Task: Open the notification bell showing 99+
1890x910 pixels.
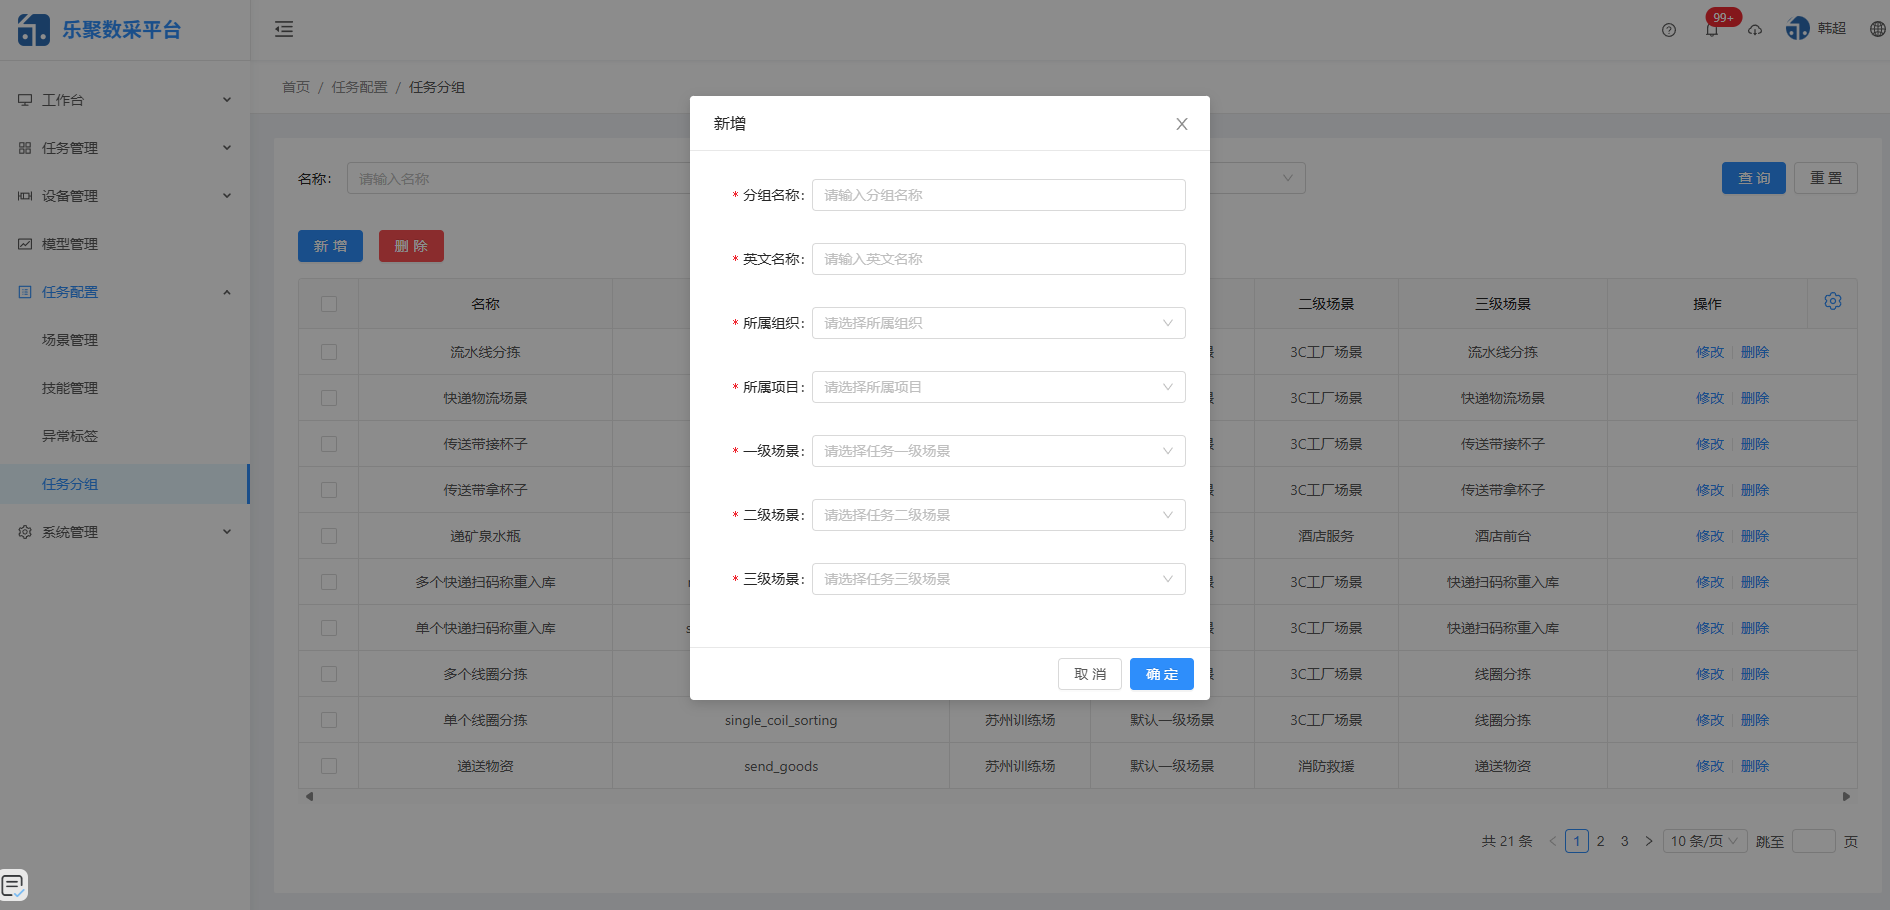Action: (x=1712, y=30)
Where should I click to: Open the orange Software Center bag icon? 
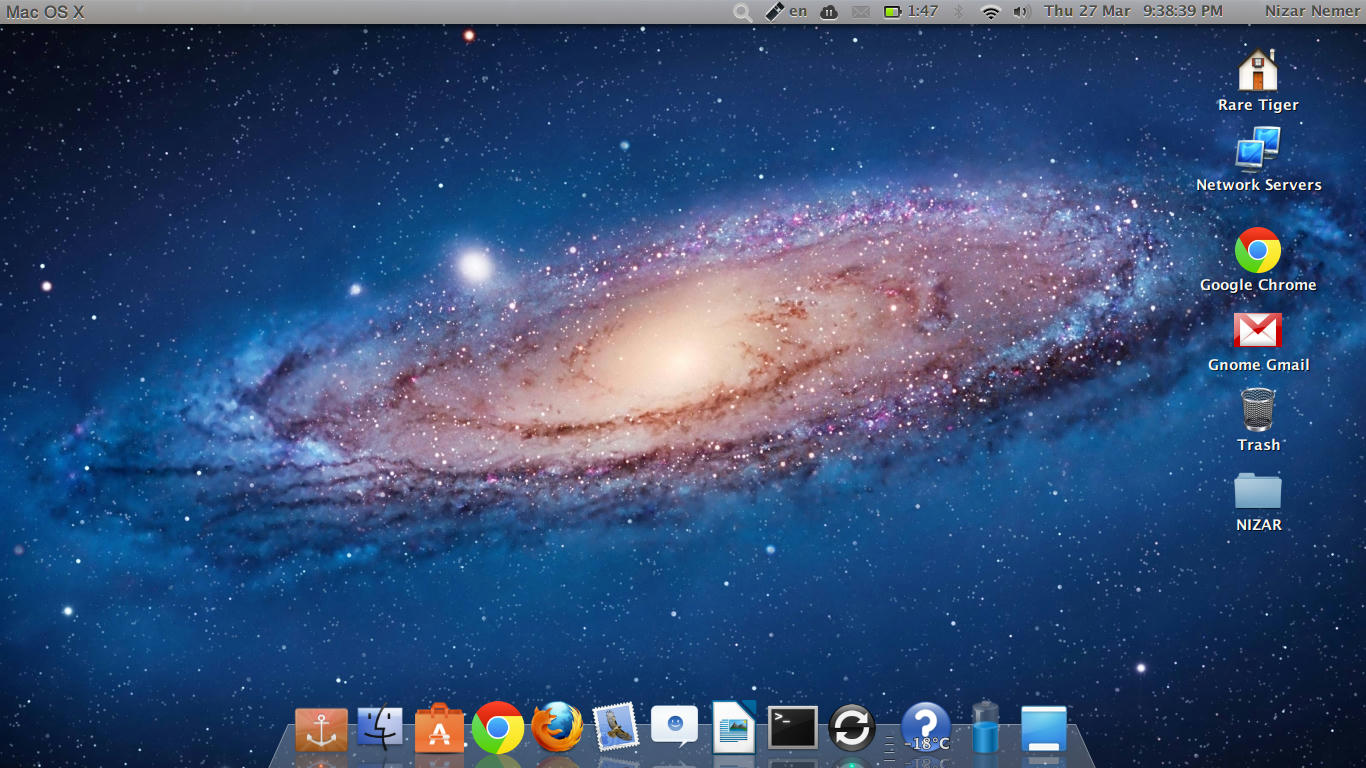pos(439,728)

::::::::::

List every line of the records above that contains the word "Open", copying each line in full. Case counts.

** Output for this task **
Task: Open the notification bell showing 99+
Where should I click to: Open the orange Software Center bag icon? 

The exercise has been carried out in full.